Clinician Leadership and Engagement

“I brought to bear the notion of my own experience in the operating room…. And I was able to convince the senior executives, the non-physician senior executives that this was an approach that would make our operating rooms and our procedural areas much safer.”

“this culture owns it because [those of us] that generally live one floor above the action really don’t have to drive this. It is substantially driven by the rank in file staff and their immediate managers who are accountable for doing the fixes.”

“a lot of the remedies are in the ingenuity and the creativity of the front line staff.”

“we do have a very engaged workforce, I would say that in the final mix of this were physician led, evidence based, data driven”

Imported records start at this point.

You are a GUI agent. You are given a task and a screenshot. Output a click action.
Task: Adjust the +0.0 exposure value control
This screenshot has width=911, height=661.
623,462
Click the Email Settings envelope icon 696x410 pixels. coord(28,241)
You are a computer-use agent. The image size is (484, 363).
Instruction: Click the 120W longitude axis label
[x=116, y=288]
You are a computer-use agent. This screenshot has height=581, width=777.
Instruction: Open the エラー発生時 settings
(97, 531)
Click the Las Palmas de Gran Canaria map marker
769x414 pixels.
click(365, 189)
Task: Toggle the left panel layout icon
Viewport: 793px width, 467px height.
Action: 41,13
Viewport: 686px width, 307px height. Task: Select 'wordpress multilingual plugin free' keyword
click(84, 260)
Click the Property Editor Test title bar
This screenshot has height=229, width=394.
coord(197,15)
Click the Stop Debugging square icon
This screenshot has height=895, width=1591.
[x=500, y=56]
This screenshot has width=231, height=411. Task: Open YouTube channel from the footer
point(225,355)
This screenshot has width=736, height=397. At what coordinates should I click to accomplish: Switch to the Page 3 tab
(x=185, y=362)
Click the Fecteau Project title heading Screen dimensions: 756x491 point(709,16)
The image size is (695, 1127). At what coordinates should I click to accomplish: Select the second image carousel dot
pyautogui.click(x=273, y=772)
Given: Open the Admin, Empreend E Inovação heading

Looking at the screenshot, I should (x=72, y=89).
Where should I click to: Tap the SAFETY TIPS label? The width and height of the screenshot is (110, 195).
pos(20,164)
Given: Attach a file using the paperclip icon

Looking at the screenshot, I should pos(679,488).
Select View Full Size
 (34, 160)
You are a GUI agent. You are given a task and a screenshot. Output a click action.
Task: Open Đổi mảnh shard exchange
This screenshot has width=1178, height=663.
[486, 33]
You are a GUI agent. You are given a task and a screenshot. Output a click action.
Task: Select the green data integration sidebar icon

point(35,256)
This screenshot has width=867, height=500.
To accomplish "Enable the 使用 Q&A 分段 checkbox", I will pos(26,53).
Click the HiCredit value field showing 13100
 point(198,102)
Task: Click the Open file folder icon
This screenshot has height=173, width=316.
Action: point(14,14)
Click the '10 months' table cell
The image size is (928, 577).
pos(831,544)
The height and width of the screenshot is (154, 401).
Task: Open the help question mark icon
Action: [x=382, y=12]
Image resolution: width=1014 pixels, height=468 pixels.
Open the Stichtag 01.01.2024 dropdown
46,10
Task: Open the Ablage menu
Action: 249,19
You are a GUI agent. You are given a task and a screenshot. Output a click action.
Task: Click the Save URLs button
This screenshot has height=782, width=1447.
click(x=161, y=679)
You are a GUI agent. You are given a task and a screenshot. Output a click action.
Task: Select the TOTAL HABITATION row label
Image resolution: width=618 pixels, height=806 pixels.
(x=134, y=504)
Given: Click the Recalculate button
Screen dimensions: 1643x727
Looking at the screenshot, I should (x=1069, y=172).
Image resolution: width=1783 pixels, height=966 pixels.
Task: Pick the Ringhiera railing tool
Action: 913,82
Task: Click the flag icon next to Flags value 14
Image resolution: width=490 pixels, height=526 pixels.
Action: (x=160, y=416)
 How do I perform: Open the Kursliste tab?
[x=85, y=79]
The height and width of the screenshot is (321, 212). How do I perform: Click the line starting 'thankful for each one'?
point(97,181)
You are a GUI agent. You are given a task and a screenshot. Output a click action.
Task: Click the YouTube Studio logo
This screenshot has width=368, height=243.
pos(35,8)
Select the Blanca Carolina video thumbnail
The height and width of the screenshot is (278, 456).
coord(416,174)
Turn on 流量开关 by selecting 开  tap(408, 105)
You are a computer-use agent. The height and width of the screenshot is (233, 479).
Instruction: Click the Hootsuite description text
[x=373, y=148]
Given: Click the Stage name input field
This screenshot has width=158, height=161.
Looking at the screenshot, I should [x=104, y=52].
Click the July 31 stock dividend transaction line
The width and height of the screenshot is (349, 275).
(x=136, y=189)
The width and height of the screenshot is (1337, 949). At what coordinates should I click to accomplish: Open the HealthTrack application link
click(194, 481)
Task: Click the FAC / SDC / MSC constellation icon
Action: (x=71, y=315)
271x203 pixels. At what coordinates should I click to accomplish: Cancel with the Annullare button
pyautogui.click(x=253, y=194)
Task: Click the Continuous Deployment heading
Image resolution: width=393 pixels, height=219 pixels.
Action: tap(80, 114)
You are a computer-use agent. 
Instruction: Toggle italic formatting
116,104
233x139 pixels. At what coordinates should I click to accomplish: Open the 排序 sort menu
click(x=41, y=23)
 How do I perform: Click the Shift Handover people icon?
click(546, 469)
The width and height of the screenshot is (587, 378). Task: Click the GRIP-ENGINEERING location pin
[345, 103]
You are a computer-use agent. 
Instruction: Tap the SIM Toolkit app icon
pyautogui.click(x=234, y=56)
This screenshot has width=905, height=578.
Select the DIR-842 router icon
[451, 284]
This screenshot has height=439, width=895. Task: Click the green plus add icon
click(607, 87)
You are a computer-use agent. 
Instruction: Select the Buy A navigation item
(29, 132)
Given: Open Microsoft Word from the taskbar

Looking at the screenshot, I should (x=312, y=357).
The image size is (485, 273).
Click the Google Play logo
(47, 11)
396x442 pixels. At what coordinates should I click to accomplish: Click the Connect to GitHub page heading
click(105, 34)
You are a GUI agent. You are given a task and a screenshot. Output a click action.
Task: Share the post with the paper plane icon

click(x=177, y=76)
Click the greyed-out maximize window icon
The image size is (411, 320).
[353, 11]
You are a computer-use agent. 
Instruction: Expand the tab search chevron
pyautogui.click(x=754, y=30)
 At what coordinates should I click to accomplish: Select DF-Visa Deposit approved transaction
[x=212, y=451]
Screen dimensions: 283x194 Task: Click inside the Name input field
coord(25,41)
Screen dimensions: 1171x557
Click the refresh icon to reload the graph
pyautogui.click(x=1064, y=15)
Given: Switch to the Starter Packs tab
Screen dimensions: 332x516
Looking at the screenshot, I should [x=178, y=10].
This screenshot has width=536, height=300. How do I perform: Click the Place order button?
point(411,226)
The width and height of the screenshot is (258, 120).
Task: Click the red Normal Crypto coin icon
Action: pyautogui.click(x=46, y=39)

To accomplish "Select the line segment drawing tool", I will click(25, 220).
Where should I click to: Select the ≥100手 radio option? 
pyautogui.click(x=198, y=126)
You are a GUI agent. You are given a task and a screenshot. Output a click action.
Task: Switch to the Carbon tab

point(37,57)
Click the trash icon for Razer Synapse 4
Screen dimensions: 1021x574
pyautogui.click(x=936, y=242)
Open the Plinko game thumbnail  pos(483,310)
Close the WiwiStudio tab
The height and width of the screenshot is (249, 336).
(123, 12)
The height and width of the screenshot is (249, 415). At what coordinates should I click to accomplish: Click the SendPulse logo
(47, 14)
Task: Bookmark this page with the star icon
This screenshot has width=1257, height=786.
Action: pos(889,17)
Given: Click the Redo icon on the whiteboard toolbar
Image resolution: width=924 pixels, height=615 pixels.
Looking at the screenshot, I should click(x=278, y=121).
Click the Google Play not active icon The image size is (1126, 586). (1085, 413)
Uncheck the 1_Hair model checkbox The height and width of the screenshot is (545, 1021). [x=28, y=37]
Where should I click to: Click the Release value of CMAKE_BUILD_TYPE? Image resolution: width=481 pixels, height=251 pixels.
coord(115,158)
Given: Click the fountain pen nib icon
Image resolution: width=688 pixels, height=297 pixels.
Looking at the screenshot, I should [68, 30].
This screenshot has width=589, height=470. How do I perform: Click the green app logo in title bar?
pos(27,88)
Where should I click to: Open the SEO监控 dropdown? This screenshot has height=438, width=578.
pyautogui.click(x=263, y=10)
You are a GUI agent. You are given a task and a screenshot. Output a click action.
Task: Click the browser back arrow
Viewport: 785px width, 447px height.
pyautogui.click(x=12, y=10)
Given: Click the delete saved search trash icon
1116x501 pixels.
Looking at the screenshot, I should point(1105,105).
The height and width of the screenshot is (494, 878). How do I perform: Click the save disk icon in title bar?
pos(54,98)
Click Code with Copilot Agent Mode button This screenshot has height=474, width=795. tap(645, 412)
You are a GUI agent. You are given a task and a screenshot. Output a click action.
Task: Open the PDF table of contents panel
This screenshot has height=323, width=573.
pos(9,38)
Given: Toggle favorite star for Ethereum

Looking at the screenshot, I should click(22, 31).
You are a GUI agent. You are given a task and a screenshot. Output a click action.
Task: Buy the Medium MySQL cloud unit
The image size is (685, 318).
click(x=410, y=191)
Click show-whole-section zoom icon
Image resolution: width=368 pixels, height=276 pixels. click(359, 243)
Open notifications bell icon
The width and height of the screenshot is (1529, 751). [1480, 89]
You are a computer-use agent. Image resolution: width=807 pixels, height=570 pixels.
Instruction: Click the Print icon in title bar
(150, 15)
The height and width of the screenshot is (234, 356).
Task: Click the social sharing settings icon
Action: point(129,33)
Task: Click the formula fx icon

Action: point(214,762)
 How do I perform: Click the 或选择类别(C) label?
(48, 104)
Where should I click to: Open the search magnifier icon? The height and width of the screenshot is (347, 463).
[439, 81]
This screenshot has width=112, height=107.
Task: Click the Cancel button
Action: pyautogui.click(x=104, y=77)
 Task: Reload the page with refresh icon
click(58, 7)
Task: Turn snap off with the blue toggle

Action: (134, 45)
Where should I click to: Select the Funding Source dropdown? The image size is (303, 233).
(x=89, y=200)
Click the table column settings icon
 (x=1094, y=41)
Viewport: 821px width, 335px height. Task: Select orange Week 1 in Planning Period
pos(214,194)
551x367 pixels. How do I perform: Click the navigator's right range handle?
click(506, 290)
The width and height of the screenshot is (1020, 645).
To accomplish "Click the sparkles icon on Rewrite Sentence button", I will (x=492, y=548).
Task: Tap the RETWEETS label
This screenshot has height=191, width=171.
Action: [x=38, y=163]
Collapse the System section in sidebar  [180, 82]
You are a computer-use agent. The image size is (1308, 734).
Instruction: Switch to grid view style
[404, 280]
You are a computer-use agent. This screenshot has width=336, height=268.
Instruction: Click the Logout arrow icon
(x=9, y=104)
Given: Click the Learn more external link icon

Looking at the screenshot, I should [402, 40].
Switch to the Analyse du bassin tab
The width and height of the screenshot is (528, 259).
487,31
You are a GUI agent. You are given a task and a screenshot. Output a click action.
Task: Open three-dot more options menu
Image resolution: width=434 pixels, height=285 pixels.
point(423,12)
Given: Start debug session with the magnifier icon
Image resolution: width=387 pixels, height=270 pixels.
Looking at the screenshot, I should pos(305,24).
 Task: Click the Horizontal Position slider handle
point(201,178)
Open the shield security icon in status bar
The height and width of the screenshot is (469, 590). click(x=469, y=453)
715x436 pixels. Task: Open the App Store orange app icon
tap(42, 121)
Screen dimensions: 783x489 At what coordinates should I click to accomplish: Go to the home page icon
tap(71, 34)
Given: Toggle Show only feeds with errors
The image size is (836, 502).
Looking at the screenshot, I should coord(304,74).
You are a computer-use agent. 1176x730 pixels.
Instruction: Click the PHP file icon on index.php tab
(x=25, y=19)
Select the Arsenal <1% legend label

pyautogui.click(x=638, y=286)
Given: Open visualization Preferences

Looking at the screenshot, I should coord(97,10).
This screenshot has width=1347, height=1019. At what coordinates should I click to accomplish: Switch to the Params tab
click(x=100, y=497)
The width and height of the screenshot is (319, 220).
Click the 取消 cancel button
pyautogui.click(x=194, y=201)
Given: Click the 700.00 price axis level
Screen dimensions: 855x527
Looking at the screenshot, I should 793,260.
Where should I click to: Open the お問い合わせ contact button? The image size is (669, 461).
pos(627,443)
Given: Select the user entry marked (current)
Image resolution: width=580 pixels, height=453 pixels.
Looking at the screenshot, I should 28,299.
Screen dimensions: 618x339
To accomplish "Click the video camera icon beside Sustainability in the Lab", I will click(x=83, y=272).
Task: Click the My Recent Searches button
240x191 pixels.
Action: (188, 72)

“our very first day we were there, we had the Chief of Surgery, the Chief of Anesthesia go through each room, if there was a problem we addressed it right then and there”

“the other thing I think is really important is surgical leadership…. If you don’t get our surgeons to go along with this, it just won’t happen. We have been very fortunate here; both our Chief of Surgery and our Deputy Commander for Surgical Services are huge components to this. I think that, probably more than anything else has made the biggest difference.”

“My experience had been in the ICU, because I’m also a surgical intensivist, was that the communication piece was the critical component.”

“in my room when I’m operating, it’s me-the surgeon-[who leads the debrief] and I generally like to see the surgeons doing that… If the surgeon is taking the time to lead this process, there must be some value to it.”

“[Nurse leader in quality and safety] definitely had the respect of the OR personnel, she also had the respect of the surgeons too. She was a little unique in that she was able to walk in both worlds comfortably for her and people accepted her from both the surgeon’s perspective but also from the OR personnel.”